Electrochemical, surface, DFT, and ADMET insights into (E)-2-(2-hydroxybenzylidene)hydrazine-1-carboxamide as a corrosion inhibitor

Abstract

In this work, (E)-2-((2-hydroxybenzylidene))hydrazine-1-carboxamide (HBHC) was investigated as a new organic and eco-friendly corrosion inhibitor for mild steel in acidic medium through electrochemical measurements including potentiodynamic polarization (PP), electrochemical impedance spectroscopy (EIS), long-term immersion tests, surface characterization, theoretical calculations, and ADMET studies. HBHC demonstrated excellent inhibition performance, achieving 94.50% efficiency by PP and 93.33% by EIS at 200 ppm, and retained remarkable stability over 30 days of immersion with 97.64% efficiency.
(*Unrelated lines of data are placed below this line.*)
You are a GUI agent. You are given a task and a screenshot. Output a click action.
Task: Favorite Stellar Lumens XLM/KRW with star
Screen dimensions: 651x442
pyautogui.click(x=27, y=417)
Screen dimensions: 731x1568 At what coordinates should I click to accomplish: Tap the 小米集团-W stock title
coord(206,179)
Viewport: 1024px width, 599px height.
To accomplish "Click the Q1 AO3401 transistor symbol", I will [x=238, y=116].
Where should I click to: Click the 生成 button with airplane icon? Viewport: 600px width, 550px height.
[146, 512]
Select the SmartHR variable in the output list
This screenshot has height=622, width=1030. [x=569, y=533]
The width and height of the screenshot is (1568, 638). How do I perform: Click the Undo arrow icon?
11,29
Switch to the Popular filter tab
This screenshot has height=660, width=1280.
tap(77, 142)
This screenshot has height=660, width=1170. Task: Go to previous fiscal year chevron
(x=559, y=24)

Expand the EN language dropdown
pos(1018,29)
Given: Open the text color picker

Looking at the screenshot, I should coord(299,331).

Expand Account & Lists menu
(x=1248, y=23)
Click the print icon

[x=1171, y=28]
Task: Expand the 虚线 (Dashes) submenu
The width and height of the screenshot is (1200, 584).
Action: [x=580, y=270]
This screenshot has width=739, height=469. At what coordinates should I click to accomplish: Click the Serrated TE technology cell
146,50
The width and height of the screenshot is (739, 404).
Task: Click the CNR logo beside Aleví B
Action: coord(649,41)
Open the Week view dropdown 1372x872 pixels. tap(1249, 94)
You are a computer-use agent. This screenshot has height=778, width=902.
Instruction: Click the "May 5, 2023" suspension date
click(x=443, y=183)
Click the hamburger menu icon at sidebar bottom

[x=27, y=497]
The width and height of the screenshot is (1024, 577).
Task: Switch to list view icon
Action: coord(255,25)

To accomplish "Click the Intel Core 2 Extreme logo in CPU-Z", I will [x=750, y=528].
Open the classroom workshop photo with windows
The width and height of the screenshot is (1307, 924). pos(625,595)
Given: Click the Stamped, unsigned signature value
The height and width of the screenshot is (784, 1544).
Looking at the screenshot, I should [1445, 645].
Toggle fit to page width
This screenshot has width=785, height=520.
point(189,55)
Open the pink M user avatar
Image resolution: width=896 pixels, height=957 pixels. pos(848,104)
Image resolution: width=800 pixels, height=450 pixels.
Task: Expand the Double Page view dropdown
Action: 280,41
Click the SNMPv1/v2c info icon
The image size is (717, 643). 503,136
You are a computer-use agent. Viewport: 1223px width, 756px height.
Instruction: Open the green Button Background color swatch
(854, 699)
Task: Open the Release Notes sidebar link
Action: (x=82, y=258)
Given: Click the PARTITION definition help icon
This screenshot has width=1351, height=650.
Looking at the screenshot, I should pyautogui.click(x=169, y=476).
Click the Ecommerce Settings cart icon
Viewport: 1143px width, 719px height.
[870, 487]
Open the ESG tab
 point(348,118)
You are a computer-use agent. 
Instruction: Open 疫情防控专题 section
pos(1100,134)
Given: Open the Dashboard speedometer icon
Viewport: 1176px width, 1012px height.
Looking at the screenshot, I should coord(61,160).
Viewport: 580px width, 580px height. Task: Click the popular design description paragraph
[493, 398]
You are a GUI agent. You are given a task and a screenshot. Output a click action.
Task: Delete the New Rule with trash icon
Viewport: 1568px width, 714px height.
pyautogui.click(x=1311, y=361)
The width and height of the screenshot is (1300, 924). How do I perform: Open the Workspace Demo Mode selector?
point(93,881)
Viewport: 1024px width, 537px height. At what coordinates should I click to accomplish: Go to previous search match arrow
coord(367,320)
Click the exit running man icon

Adsorption behavior was consistent with the Langmuir isotherm, with negative values indicating a mixed physisorption–chemisorption mechanism. SEM micrographs, EDX analysis, and elemental mapping analysis confirmed the formation of a uniform protective film enriched with heteroatoms on the steel surface. DFT calculations, including analysis of HOMO–LUMO frontier orbitals, revealed a low HOMO–LUMO energy gap (ΔE), supporting the high reactivity of HBHC and its strong donor–acceptor interactions with the Fe(110) surface, while MD simulations further confirmed its adsorption stability. Furthermore, ADMET predictions indicated low toxicity and good bioavailability, supporting the environmentally benign character of HBHC.